Since ethyl alcohol boil at a lower temperature than water, a common application of the process of distillation is to produce a strong alcoholic drinks. Usually a still used for this purpose is made of copper, since it removes sulfur-based compounds from the alcohol that would make it unpleasant to drink. Modern stills are made of stainless steel with copper innards (piping, for example, will be lined with copper along with copper plate inlays along still walls).
Reflux is a technique involving the condensation of vapors and the return of this condensate to the system from which it originated. It is used in industrial and laboratory distillations. It is also used in chemistry to supply energy to reactions over a long period of time.

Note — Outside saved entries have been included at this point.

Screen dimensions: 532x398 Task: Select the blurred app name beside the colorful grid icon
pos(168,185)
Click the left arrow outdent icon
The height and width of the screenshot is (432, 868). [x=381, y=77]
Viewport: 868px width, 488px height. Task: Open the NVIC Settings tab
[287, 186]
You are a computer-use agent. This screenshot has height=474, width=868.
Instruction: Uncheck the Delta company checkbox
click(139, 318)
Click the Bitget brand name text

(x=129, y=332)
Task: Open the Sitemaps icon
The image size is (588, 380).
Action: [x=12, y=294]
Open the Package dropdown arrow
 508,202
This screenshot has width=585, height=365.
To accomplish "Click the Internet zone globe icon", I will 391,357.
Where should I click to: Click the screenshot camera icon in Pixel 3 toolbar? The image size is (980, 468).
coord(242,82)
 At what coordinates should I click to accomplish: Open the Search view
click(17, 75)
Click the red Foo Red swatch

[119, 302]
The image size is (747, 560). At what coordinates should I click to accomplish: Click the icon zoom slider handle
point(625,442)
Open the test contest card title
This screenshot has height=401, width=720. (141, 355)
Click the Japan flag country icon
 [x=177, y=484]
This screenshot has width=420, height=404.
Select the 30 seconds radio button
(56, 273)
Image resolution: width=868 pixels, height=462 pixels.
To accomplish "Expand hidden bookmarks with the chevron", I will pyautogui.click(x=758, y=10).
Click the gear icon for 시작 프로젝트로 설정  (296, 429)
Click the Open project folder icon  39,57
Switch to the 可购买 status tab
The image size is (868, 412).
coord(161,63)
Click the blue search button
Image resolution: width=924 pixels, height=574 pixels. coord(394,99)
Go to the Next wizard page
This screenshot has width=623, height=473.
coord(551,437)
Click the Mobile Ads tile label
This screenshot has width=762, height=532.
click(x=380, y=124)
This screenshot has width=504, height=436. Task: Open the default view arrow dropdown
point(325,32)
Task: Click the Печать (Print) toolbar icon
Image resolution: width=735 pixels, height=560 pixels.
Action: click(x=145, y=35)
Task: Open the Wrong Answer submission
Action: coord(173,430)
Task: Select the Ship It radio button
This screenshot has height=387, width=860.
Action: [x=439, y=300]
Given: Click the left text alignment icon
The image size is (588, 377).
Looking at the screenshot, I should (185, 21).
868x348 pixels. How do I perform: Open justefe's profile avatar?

A column still, also called a continuous still, patent still or Coffey still, is a variety of still consisting of two columns invented in 1826 by Robert Stein, a Clackmannanshire distiller and first used at the Cameron Bridge Grain Distillery. The design was enhanced and patented in 1831 by an Irishman, Aeneas Coffey. The first column (called the analyser) has steam rising and wash descending through several levels. The second column (called the rectifier) carries the alcohol from the wash where it circulates until it can condense at the required strength.
A pot still is a type of still used in distilling spirits such as whisky or brandy. Heat is applied directly to the pot containing the wash (e.g. for whisky) or wine (for brandy). This is called a batch distillation (as opposed to a continuous distillation).